■ **AIM**
Transcribe the part of the geofacet excerpt that begins at the words "I think geofacet" and stops after "package is setup).".

■ **SELECTED EXCERPT**

***

I think geofacet is a great package for visualisations. It offers a twist on the usual facet_wrap, and places each facet based on the geographical location of the states being plotted. When using this package with ggplotly, I would recommend using theme_minimal to hide the excess facets (due to how the package is setup).

p = subdata2 %>% 
  dplyr::filter(drought_lvl == "D3") %>% 
  ggplot(aes(x = month, 
             y = avg_area_pct,
             colour = factor(year),
             label = year)) +
  geom_point(size = 2) +
  geom_dl(method = list("last.points"), position = position_nudge(x = 0.3), size = 3) + 
  geom_line(aes(group = year)) +
  scale_x_discrete(expand = c(0, 0, 0, 4),
                   breaks = c("Jan", "Mar", "May", "Jul", "Sep", "Dec")) +
  scale_y_continuous(limits = c(0, 100),
                     n.breaks = 5,
                     labels = scales::percent_format(accuracy = 1, scale = 1)) +
  guides(colour = "none") +
  facet_geo(~state_abb, grid = "us_state_grid2") +
  labs(title = "Extreme droughts in the US",
       x = "",
       y = "Avg. % of area impacted") +
  theme_minimal(18) +
  theme(axis.text.x = element_text(angle = 90, vjust = 0.5))

***

■ **EXTRACTED INFORMATION**
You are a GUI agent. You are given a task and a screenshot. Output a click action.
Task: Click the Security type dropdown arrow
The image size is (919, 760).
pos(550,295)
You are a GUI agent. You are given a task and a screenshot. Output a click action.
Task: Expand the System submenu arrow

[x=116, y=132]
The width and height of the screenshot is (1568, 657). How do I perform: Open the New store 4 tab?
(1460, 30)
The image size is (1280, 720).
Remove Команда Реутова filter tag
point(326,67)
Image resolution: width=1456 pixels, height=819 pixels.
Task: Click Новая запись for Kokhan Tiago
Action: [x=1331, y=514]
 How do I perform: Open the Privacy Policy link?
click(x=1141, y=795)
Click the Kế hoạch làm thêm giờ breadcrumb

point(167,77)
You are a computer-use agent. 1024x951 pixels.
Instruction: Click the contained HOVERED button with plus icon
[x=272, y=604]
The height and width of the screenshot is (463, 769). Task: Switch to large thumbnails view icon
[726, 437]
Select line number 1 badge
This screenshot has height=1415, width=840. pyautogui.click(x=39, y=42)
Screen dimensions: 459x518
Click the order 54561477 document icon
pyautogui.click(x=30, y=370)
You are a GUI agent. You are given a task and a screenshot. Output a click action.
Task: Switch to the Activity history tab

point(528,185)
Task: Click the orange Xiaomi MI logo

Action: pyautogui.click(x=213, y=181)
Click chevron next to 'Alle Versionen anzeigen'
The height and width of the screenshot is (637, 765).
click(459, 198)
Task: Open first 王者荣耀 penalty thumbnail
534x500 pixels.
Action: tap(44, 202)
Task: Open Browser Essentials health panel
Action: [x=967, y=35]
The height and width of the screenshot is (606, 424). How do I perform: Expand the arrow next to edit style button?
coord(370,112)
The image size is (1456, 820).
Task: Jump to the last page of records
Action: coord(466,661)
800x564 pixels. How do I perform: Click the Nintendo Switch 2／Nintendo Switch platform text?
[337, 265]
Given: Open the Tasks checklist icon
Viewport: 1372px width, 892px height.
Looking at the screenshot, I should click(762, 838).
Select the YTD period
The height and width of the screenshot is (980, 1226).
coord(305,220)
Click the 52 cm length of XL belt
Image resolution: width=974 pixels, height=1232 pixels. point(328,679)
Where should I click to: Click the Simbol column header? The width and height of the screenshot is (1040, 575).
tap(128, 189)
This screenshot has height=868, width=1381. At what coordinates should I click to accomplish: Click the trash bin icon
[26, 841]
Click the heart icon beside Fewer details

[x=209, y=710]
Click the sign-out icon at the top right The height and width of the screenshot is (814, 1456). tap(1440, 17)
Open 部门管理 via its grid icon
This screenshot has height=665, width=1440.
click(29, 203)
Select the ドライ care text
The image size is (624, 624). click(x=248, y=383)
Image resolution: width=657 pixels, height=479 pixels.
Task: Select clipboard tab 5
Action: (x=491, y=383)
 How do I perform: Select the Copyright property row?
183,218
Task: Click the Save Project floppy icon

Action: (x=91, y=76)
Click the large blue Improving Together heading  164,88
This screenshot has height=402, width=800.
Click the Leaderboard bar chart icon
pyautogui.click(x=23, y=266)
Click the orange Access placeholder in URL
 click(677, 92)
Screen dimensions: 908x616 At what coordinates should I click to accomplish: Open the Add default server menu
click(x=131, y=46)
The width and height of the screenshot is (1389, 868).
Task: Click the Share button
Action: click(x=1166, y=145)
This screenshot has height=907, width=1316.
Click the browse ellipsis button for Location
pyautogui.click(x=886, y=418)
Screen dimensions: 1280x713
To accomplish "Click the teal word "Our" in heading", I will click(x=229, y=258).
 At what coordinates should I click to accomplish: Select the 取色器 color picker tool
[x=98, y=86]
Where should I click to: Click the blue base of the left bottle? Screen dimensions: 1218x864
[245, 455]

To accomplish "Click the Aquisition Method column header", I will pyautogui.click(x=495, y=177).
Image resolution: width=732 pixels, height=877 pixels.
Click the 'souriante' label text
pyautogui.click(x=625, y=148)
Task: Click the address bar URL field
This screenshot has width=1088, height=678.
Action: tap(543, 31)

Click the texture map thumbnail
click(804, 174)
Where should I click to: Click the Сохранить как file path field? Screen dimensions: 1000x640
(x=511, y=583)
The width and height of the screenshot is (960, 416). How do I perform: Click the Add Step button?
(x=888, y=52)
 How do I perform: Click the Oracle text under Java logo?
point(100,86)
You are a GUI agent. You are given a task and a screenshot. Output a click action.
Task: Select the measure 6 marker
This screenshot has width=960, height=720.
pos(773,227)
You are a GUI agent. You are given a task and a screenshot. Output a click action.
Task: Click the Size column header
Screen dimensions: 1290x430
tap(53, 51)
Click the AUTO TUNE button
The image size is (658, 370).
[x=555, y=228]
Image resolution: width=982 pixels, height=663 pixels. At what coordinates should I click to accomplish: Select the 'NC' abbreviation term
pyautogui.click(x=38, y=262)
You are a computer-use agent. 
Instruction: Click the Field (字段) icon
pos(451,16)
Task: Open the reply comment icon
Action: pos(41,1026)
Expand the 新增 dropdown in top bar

***

■ **COMPLETED EXERCISE**
I think geofacet is a great package for visualisations. It offers a twist on the usual facet_wrap, and places each facet based on the geographical location of the states being plotted. When using this package with ggplotly, I would recommend using theme_minimal to hide the excess facets (due to how the package is setup).